Python cluster client for the official redis cluster. Redis 3.0+.
https://redis-py-cluster.readthedocs.io/
MIT License
1.1k stars 316 forks source link

set() return True when got ConnectionError #478

Closed liuguoshun closed 1 year ago

liuguoshun commented 2 years ago

when set() got ConnectionError ,return value should be nil. but still return True.

  1. this is how to get connection.
cluster_nodes = [
    {"host": "10.x.x.x", "port": "6390"},
    {"host": "10.x.x.x", "port": "6391"},
    {"host": "10.x.x.x", "port": "6390"},
    {"host": "10.x.x.x", "port": "6391"},
    {"host": "10.x.x.x", "port": "6390"},
    {"host": "10.x.x.x", "port": "6391"},
]
rc = RedisCluster(startup_nodes=cluster_nodes, decode_responses=True, socket_connect_timeout=3)

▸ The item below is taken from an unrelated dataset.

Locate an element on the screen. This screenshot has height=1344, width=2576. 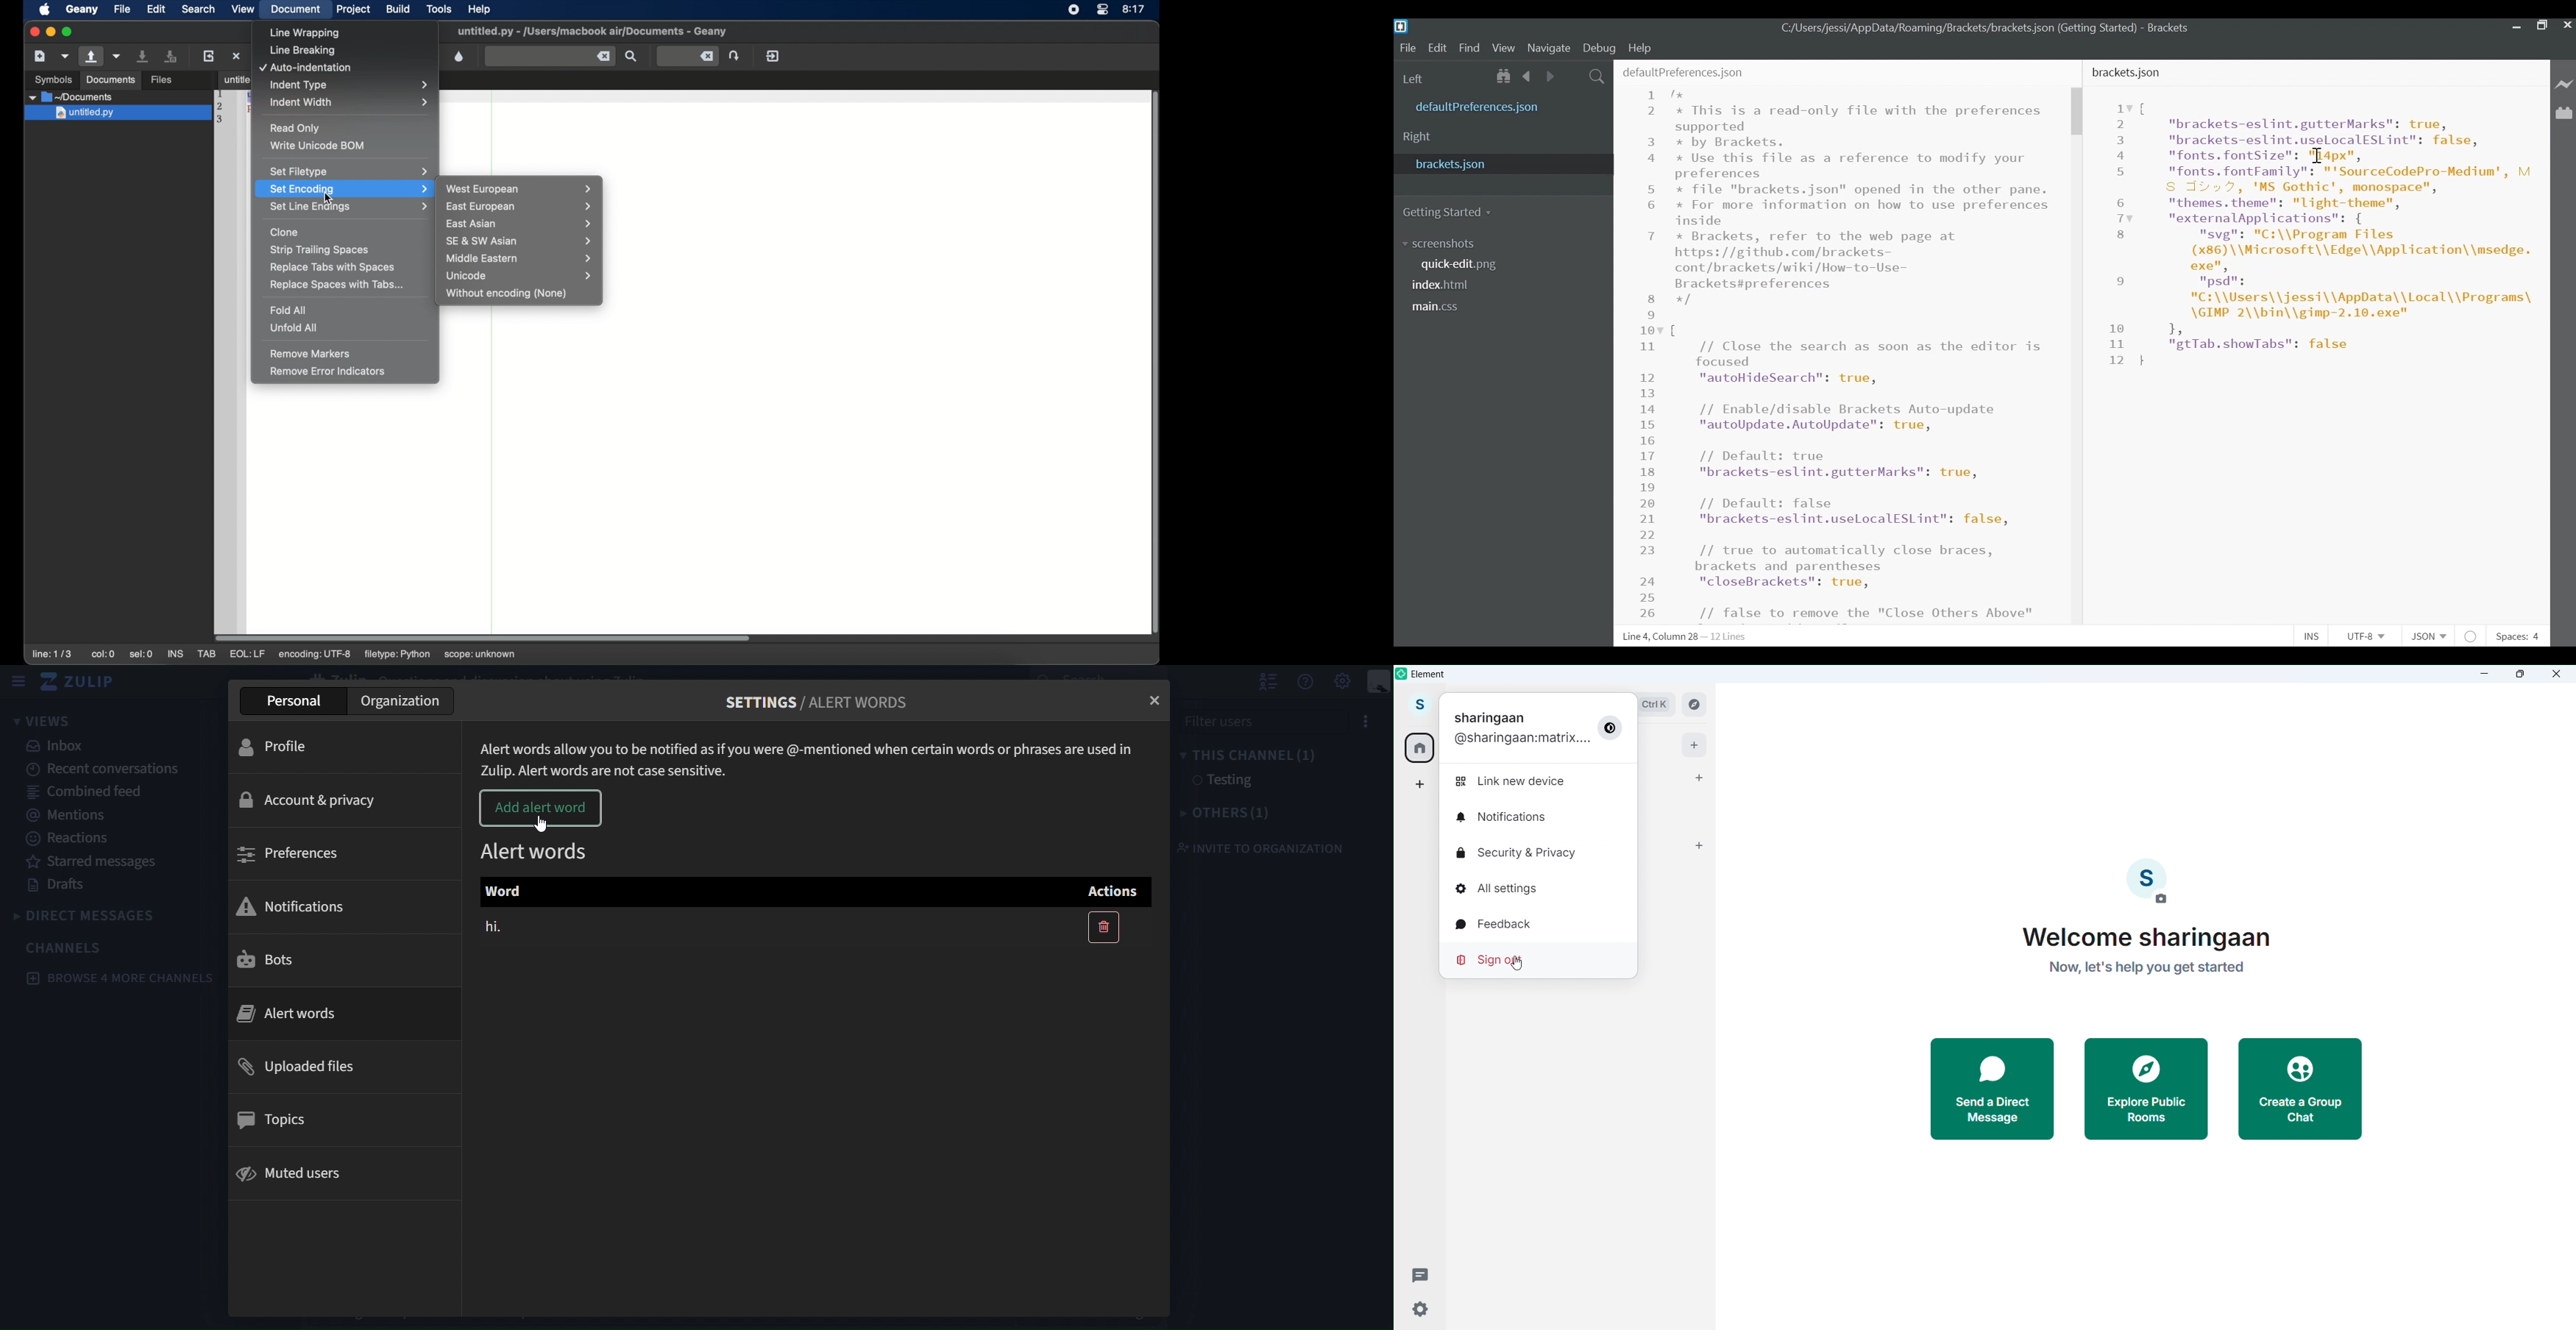
Getting Started is located at coordinates (1450, 211).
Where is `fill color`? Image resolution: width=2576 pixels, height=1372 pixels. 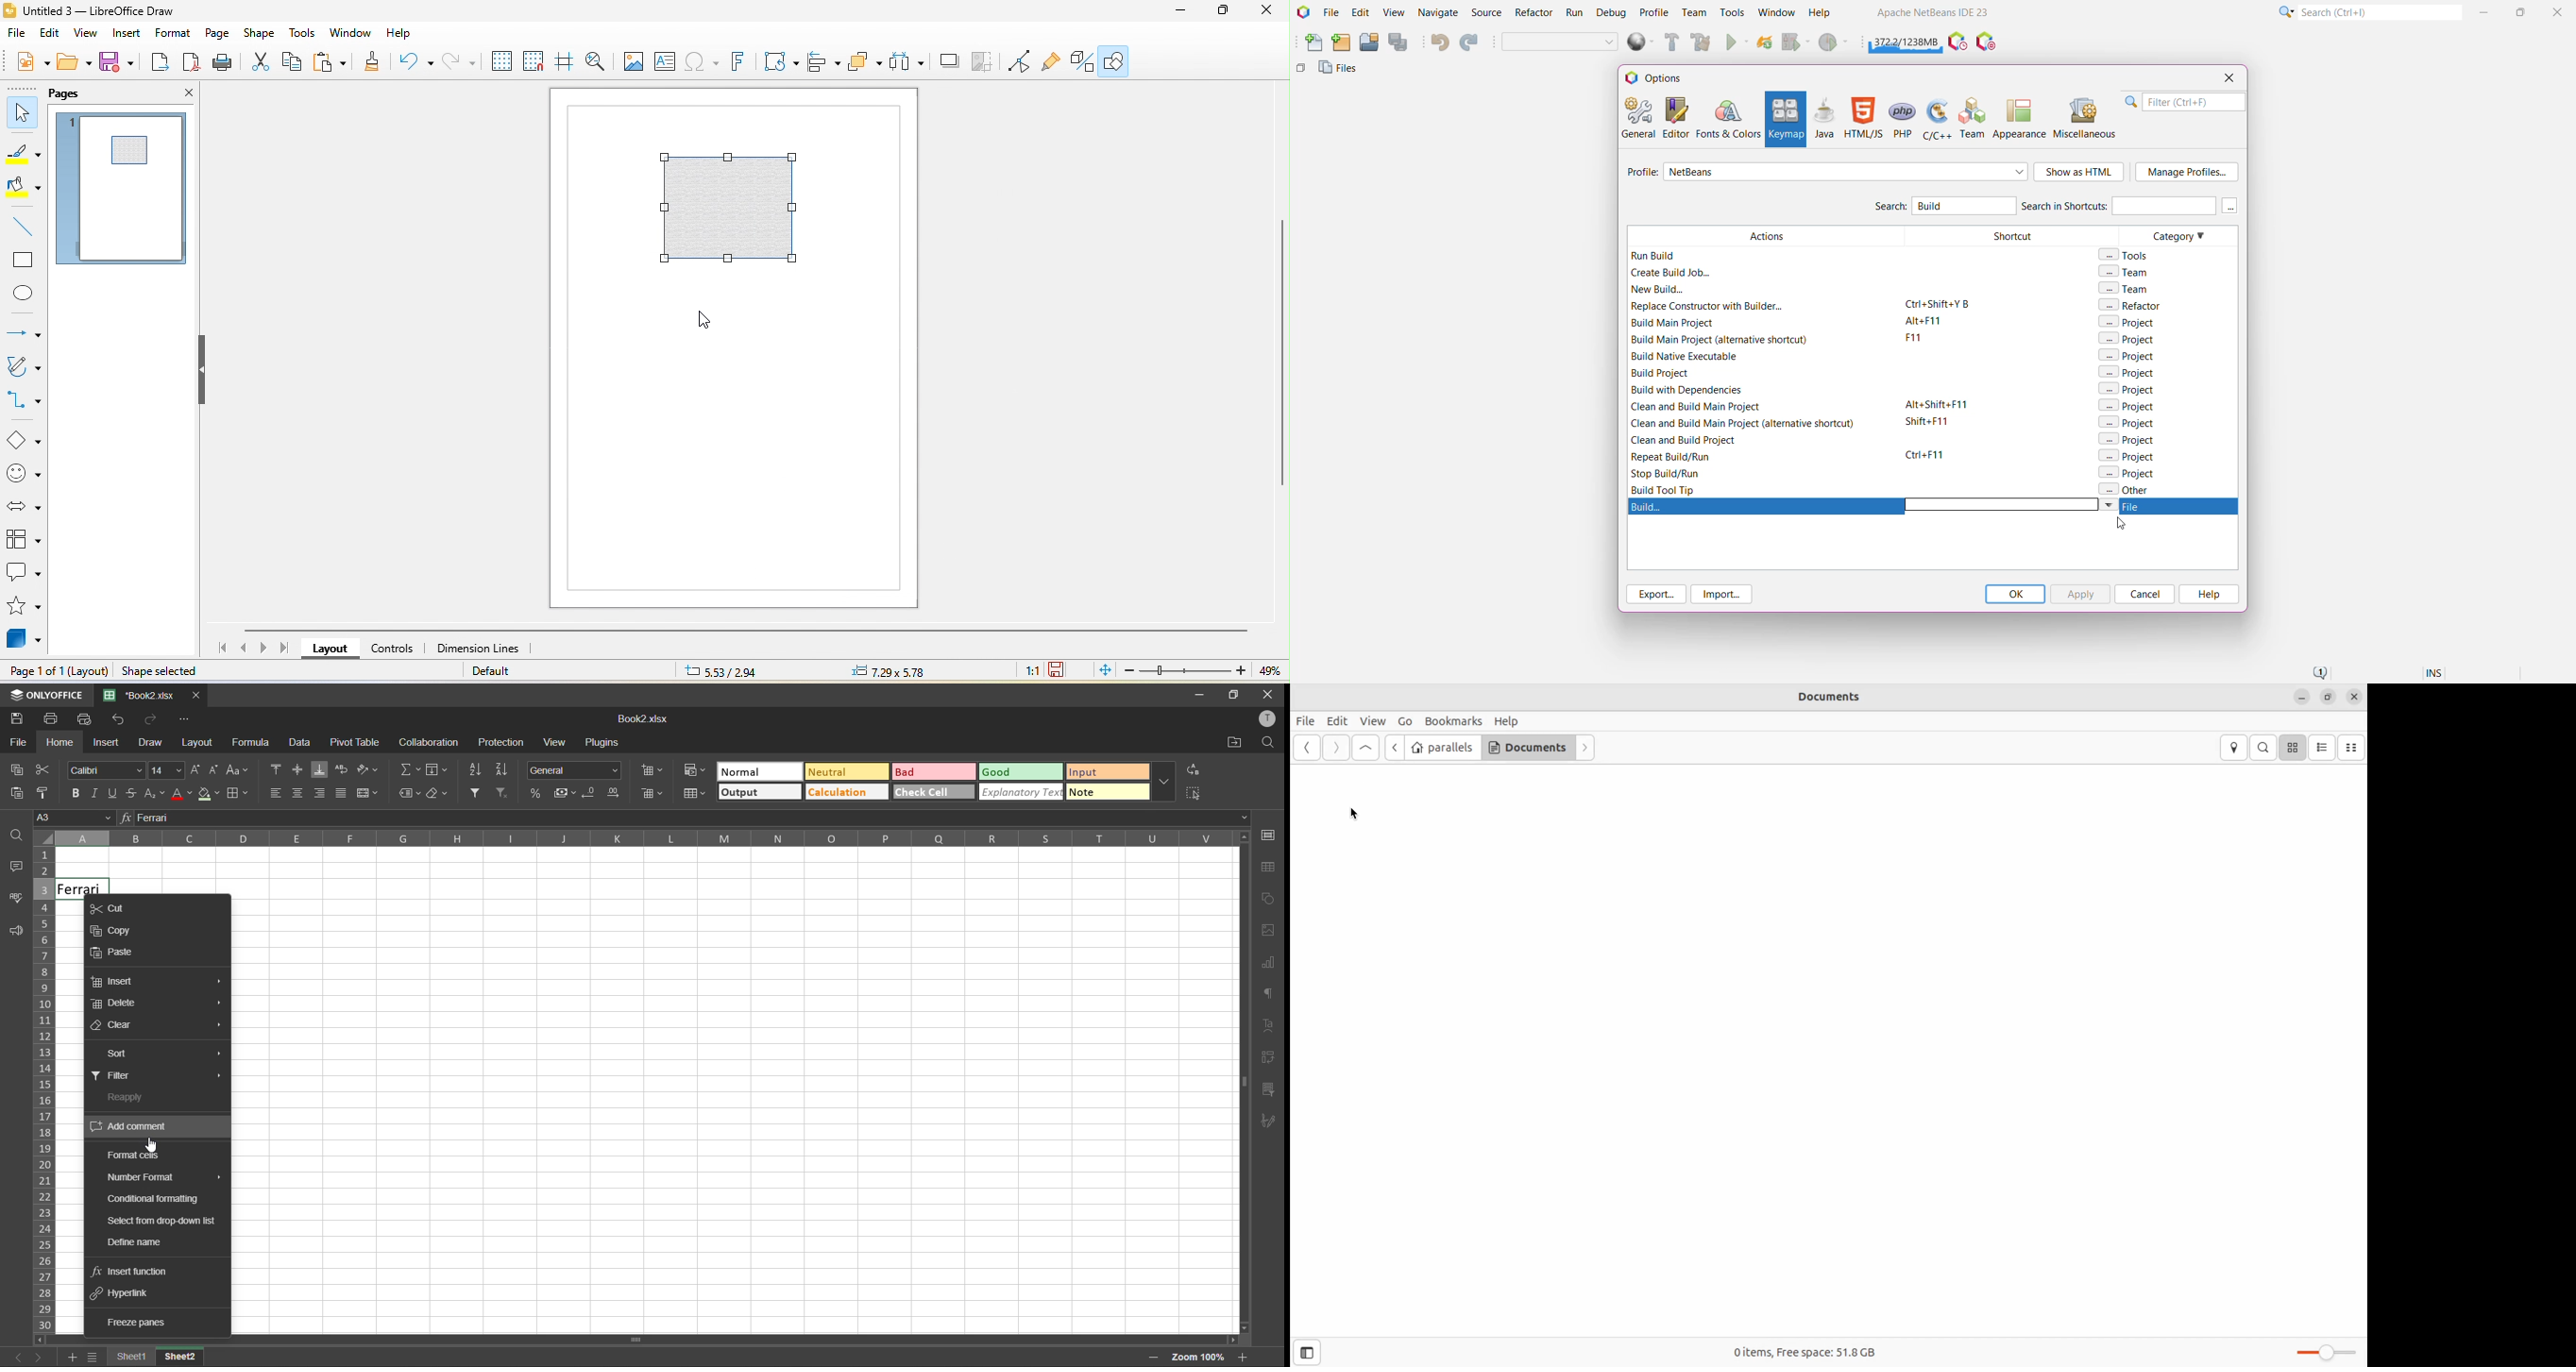
fill color is located at coordinates (207, 794).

2.this is part of my code.

def start_failover_node(node, type):
    if rc.set("%s_fail" % node, lanip, ex=180, nx=True):
        logger.error(
            "got X failover lock,start failover %s with %s error." % (node, type))
        os_cmd = "nohup python3 wmha_failover.py %s %s >/dev/null 2>&1 &" % (
            node, type)
        os.system(os_cmd)
    else:
        monitor_host = rc.get("%s_fail" % node)
        logger.warning(
            "monitor host %s failover node %s with %s error." % (monitor_host, node, type))

3.this is log

2021-06-07 12:05:15,822 - [ERROR] ConnectionError
Traceback (most recent call last):
  File "/usr/local/lib/python3.6/site-packages/redis_py_cluster-2.1.0-py3.6.egg/rediscluster/client.py", line 626, in _execute_command
    return self.parse_response(connection, command, **kwargs)
  File "/usr/local/lib/python3.6/site-packages/redis-3.5.3-py3.6.egg/redis/client.py", line 915, in parse_response
    response = connection.read_response()
  File "/usr/local/lib/python3.6/site-packages/redis-3.5.3-py3.6.egg/redis/connection.py", line 739, in read_response
    response = self._parser.read_response()
  File "/usr/local/lib/python3.6/site-packages/redis-3.5.3-py3.6.egg/redis/connection.py", line 324, in read_response
    raw = self._buffer.readline()
  File "/usr/local/lib/python3.6/site-packages/redis-3.5.3-py3.6.egg/redis/connection.py", line 256, in readline
    self._read_from_socket()
  File "/usr/local/lib/python3.6/site-packages/redis-3.5.3-py3.6.egg/redis/connection.py", line 201, in _read_from_socket
    raise ConnectionError(SERVER_CLOSED_CONNECTION_ERROR)
redis.exceptions.ConnectionError: Connection closed by server.
2021-06-07 12:05:16,073 - [ERROR] got X failover lock,start failover 10.200.30.100_3306 with instance error.
Grokzen commented 1 year ago

@liuguoshun So what happens here is that the log entries you are seeing is the logging put into the except part when executing a command. It dont really means that this error will propagate up to your code directly. When each command is executed by the client, there is a loop with 16 attempts called TTL:s where if the client finds one of a set of well known issues like a failover or simple connection error, it will in some cases try to rebuild the cluster state configuration due to most likely a failover or reshard event has occured on the redis cluster side. Or your network simply might just have a bad hiccup shortly so we can just reattempt again and in most case:s we get a valid connection and a working command executed on attempt 2 or 3 or 10. This behavior is indeed the intended behavior because if you would to track each node in your cluster with MONITOR you would find out that your command most likley have been executed correct on the target node and thus rc.set() will return True as the command executed correct by the cluster, eventually it did.